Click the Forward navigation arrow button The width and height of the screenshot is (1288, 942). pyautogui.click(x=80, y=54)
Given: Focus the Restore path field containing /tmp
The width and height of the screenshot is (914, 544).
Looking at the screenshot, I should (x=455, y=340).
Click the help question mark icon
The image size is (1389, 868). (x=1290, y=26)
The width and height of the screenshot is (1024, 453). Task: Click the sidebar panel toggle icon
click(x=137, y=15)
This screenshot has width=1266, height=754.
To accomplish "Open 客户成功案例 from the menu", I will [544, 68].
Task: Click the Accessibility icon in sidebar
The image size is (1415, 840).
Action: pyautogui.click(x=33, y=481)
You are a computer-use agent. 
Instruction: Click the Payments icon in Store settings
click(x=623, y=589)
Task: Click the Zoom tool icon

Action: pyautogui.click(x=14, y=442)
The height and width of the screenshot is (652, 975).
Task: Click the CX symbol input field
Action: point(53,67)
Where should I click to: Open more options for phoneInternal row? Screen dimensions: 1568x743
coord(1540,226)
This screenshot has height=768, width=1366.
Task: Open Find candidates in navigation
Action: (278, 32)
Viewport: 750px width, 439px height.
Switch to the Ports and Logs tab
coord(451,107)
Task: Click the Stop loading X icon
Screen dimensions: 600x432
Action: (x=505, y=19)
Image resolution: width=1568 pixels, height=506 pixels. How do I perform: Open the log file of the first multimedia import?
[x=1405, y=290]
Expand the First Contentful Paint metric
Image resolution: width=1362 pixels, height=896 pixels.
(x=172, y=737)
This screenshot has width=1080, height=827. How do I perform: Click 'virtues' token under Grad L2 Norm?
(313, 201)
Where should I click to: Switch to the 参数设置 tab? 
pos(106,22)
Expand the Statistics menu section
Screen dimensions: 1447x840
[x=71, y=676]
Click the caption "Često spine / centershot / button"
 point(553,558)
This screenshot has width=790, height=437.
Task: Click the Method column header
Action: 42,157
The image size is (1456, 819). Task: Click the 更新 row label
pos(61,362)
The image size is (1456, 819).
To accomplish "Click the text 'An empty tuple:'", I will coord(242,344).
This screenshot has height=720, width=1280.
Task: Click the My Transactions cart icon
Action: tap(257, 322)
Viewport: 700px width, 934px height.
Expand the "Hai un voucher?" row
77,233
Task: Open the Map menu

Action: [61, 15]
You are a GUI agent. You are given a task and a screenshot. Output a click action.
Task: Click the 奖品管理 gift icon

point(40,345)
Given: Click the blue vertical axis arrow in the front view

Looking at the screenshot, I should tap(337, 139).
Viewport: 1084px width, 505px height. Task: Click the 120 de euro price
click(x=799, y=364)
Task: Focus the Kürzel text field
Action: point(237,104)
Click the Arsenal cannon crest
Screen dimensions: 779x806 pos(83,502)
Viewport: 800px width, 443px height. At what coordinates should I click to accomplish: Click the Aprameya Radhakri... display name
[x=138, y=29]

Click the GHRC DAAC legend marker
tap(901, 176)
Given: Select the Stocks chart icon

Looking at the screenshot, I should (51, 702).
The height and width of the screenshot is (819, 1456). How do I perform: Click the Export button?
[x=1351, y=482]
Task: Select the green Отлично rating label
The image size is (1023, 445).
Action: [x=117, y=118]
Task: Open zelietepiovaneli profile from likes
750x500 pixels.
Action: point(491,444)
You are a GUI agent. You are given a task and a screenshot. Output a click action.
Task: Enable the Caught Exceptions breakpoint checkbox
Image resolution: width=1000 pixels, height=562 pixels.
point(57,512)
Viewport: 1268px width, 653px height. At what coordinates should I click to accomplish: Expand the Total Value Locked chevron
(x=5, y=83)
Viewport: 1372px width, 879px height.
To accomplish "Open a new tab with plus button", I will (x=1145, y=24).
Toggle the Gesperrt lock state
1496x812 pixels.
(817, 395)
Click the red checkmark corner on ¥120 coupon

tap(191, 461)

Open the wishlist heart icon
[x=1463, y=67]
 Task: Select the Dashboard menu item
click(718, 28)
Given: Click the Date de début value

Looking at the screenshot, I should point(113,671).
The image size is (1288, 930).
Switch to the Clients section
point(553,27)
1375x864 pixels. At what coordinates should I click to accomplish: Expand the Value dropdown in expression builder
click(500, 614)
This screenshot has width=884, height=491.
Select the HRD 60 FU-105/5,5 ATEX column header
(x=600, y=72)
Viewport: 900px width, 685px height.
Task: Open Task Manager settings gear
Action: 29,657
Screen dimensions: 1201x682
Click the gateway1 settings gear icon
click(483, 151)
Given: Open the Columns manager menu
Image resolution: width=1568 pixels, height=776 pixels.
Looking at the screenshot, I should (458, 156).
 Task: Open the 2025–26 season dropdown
★ ★ ★ ★ ★
STATED TASK: Arrange every line of the records above as a numbered list, leaving out the blank lines.

THE REPLY:
1. Click the Forward navigation arrow button The width and height of the screenshot is (1288, 942). pyautogui.click(x=80, y=54)
2. Given: Focus the Restore path field containing /tmp
3. The width and height of the screenshot is (914, 544).
4. Looking at the screenshot, I should (x=455, y=340).
5. Click the help question mark icon
6. The image size is (1389, 868). (x=1290, y=26)
7. The width and height of the screenshot is (1024, 453). Task: Click the sidebar panel toggle icon
8. click(x=137, y=15)
9. This screenshot has width=1266, height=754.
10. To accomplish "Open 客户成功案例 from the menu", I will [544, 68].
11. Task: Click the Accessibility icon in sidebar
12. The image size is (1415, 840).
13. Action: pyautogui.click(x=33, y=481)
14. You are a computer-use agent. 
15. Instruction: Click the Payments icon in Store settings
16. click(x=623, y=589)
17. Task: Click the Zoom tool icon
18. Action: pyautogui.click(x=14, y=442)
19. The height and width of the screenshot is (652, 975).
20. Task: Click the CX symbol input field
21. Action: point(53,67)
22. Where should I click to: Open more options for phoneInternal row? Screen dimensions: 1568x743
23. coord(1540,226)
24. This screenshot has height=768, width=1366.
25. Task: Open Find candidates in navigation
26. Action: (278, 32)
27. Viewport: 750px width, 439px height.
28. Switch to the Ports and Logs tab
29. coord(451,107)
30. Task: Click the Stop loading X icon
31. Screen dimensions: 600x432
32. Action: (x=505, y=19)
33. Image resolution: width=1568 pixels, height=506 pixels. How do I perform: Open the log file of the first multimedia import?
34. [x=1405, y=290]
35. Expand the First Contentful Paint metric
36. Image resolution: width=1362 pixels, height=896 pixels.
37. (x=172, y=737)
38. This screenshot has width=1080, height=827. How do I perform: Click 'virtues' token under Grad L2 Norm?
39. (313, 201)
40. Where should I click to: Switch to the 参数设置 tab? 
41. pos(106,22)
42. Expand the Statistics menu section
43. Screen dimensions: 1447x840
44. [x=71, y=676]
45. Click the caption "Često spine / centershot / button"
46.  point(553,558)
47. This screenshot has width=790, height=437.
48. Task: Click the Method column header
49. Action: 42,157
50. The image size is (1456, 819). Task: Click the 更新 row label
51. pos(61,362)
52. The image size is (1456, 819).
53. To accomplish "Click the text 'An empty tuple:'", I will coord(242,344).
54. This screenshot has height=720, width=1280.
55. Task: Click the My Transactions cart icon
56. Action: tap(257, 322)
57. Viewport: 700px width, 934px height.
58. Expand the "Hai un voucher?" row
59. 77,233
60. Task: Open the Map menu
61. Action: [61, 15]
62. You are a GUI agent. You are given a task and a screenshot. Output a click action.
63. Task: Click the 奖品管理 gift icon
64. point(40,345)
65. Given: Click the blue vertical axis arrow in the front view
66. Looking at the screenshot, I should tap(337, 139).
67. Viewport: 1084px width, 505px height. Task: Click the 120 de euro price
68. click(x=799, y=364)
69. Task: Focus the Kürzel text field
70. Action: point(237,104)
71. Click the Arsenal cannon crest
72. Screen dimensions: 779x806 pos(83,502)
73. Viewport: 800px width, 443px height. At what coordinates should I click to accomplish: Click the Aprameya Radhakri... display name
74. [x=138, y=29]
75. Click the GHRC DAAC legend marker
76. tap(901, 176)
77. Given: Select the Stocks chart icon
78. Looking at the screenshot, I should (51, 702).
79. The height and width of the screenshot is (819, 1456). How do I perform: Click the Export button?
80. [x=1351, y=482]
81. Task: Select the green Отлично rating label
82. The image size is (1023, 445).
83. Action: [x=117, y=118]
84. Task: Open zelietepiovaneli profile from likes
85. 750x500 pixels.
86. Action: point(491,444)
87. You are a GUI agent. You are given a task and a screenshot. Output a click action.
88. Task: Enable the Caught Exceptions breakpoint checkbox
89. Image resolution: width=1000 pixels, height=562 pixels.
90. point(57,512)
91. Viewport: 1268px width, 653px height. At what coordinates should I click to accomplish: Expand the Total Value Locked chevron
92. (x=5, y=83)
93. Viewport: 1372px width, 879px height.
94. To accomplish "Open a new tab with plus button", I will (x=1145, y=24).
95. Toggle the Gesperrt lock state
96. 1496x812 pixels.
97. (817, 395)
98. Click the red checkmark corner on ¥120 coupon
99. tap(191, 461)
100. Open the wishlist heart icon
101. [x=1463, y=67]
102.  Task: Select the Dashboard menu item
103. click(718, 28)
104. Given: Click the Date de début value
105. Looking at the screenshot, I should point(113,671).
106. The image size is (1288, 930).
107. Switch to the Clients section
108. point(553,27)
109. 1375x864 pixels. At what coordinates should I click to accomplish: Expand the Value dropdown in expression builder
110. click(500, 614)
111. This screenshot has width=884, height=491.
112. Select the HRD 60 FU-105/5,5 ATEX column header
113. (x=600, y=72)
114. Viewport: 900px width, 685px height.
115. Task: Open Task Manager settings gear
116. Action: 29,657
117. Screen dimensions: 1201x682
118. Click the gateway1 settings gear icon
119. click(483, 151)
120. Given: Open the Columns manager menu
121. Image resolution: width=1568 pixels, height=776 pixels.
122. Looking at the screenshot, I should (458, 156).
123.  Task: Open the 2025–26 season dropdown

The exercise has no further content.